The constitutionality of such nondisclosure provisions has been repeatedly challenged. The nondisclosure provision was initially ruled unconstitutional as an infringement of free speech in Doe v. Gonzales, but that decision was vacated in 2008 by the Second Circuit Court of Appeals when it held the USA PATRIOT Improvement and Reauthorization Act gave the recipient of an NSL that included a nondisclosure provision the right to challenge the nondisclosure provision in federal court. In March 2013, a federal judge in the Northern District of California held an NSL nondisclosure provision was unconstitutional. On August 24, 2015, the Ninth Circuit Court of Appeals vacated the lower court's decision and remanded the case for further proceedings. On remand, the district court held the "NSLs were issued in full compliance with the procedural and substantive requirements suggested by the Second Circuit in John Doe, Inc. v. Mukasey, 549 F.3d 861 (2d Cir. 2008), which had held that the 2006 NSL law could be constitutionally applied"... and "the NSL law, as amended [by the USA FREEDOM ACT of 2015], was constitutional." The two petitioners appealed. On appeal, the Ninth Circuit Court of Appeals upheld the district court ruling, holding that NSLs are constitutional and stated, "the nondisclosure requirement does not run afoul of the First Amendment." Under Seal v. Jefferson B. Sessions, III, Attorney General, Nos. 16-16067, 16-16081, and 16-16082, July 17, 2017.

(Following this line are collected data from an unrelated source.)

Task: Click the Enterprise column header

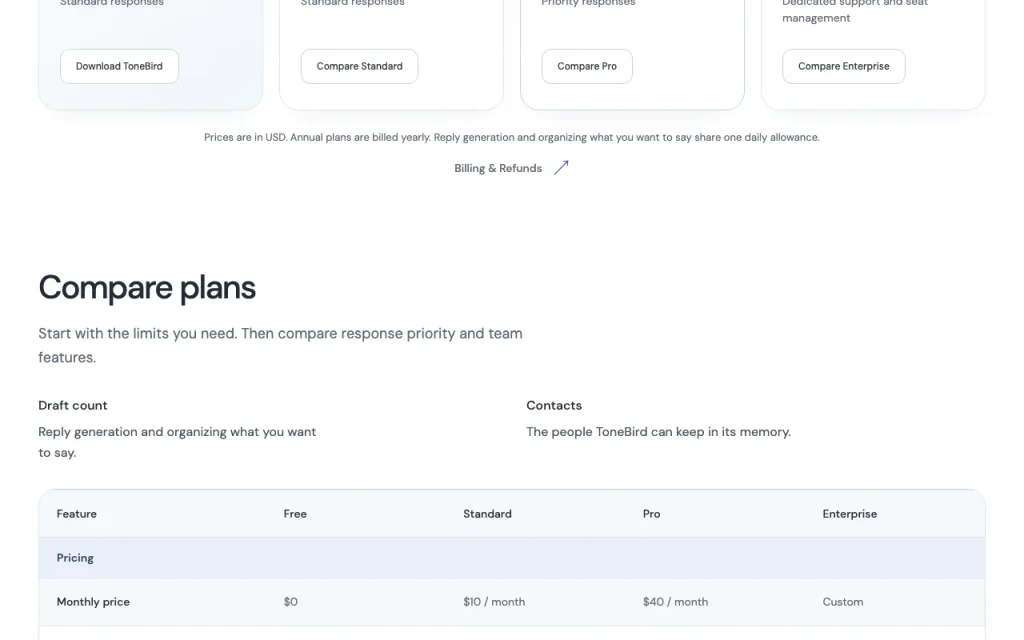Action: click(850, 514)
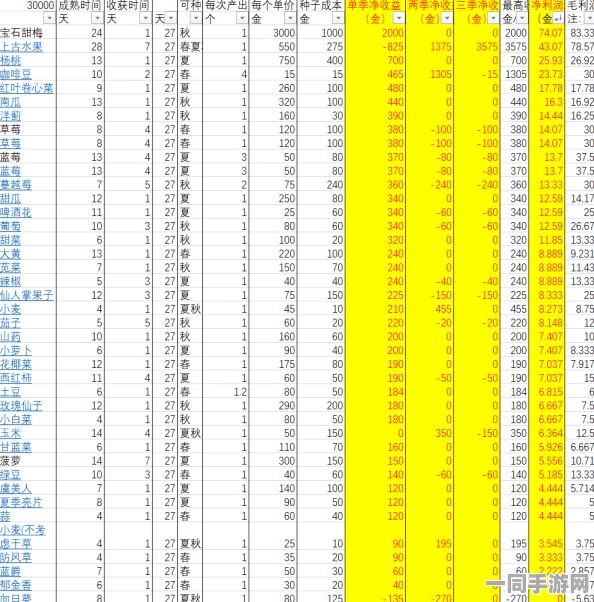Open filter dropdown for 收获时间 column

pos(146,18)
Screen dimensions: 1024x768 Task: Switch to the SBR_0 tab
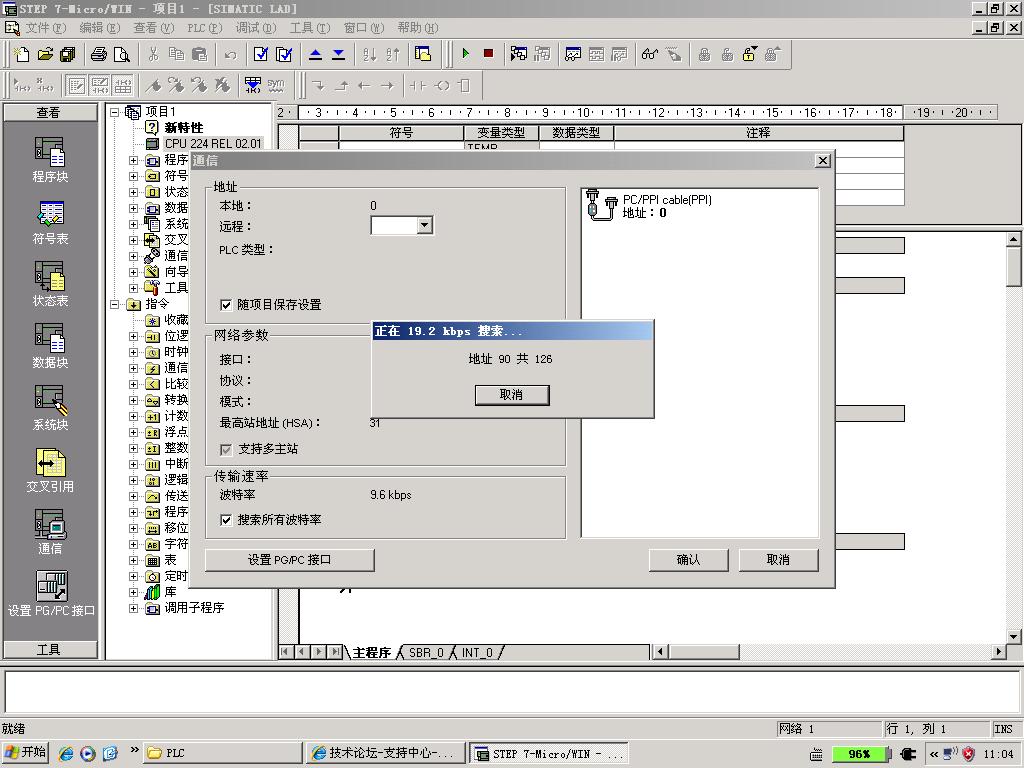point(426,653)
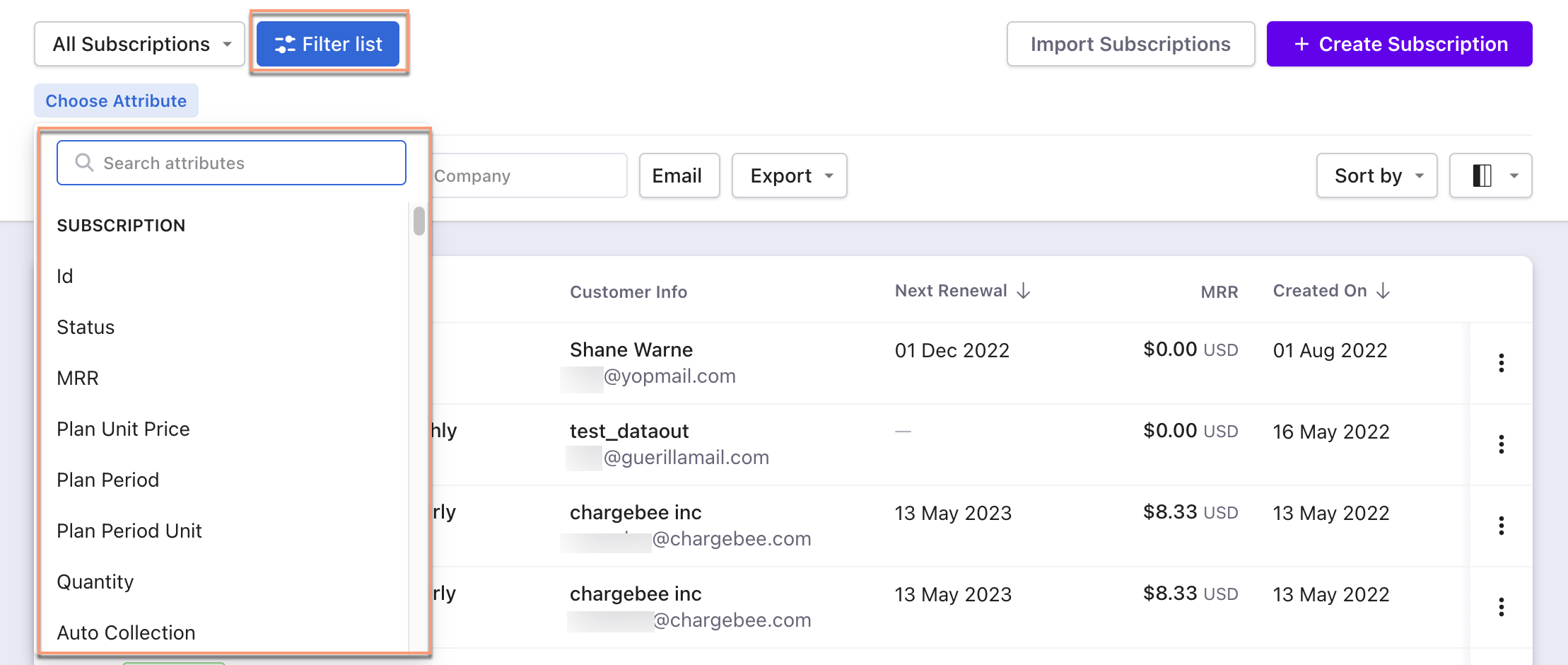
Task: Choose the MRR attribute from list
Action: [x=78, y=378]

The oldest NSL provisions were created in 1978 as a little-used investigative tool in terrorist and espionage investigations to obtain financial records. Under the Right to Financial Privacy Act (RFPA), part of the Financial Institutions Regulatory and Interest Rate Control Act of 1978, the FBI could obtain the records only if the FBI first demonstrated the target was a foreign power or an agent of a foreign power. Compliance by the recipient of the NSL was voluntary and state laws for consumer privacy often allowed financial institutions to reject the requests.[3] In 1986, Congress amended RFPA to allow the government to request disclosure of the requested information. In 1986, Congress passed the Electronic Communications Privacy Act (ECPA), part of the Stored Communications Act, which created provisions similar to the RFPA that allowed the FBI to issue NSLs. Still, neither RFPA or ECPA included penalties for failure to comply with the NSL. A 1993 amendment removed the restriction regarding "foreign powers," thereby allowing NSLs to request information concerning persons who are not the direct subject of the investigation but who may have information relevant to it.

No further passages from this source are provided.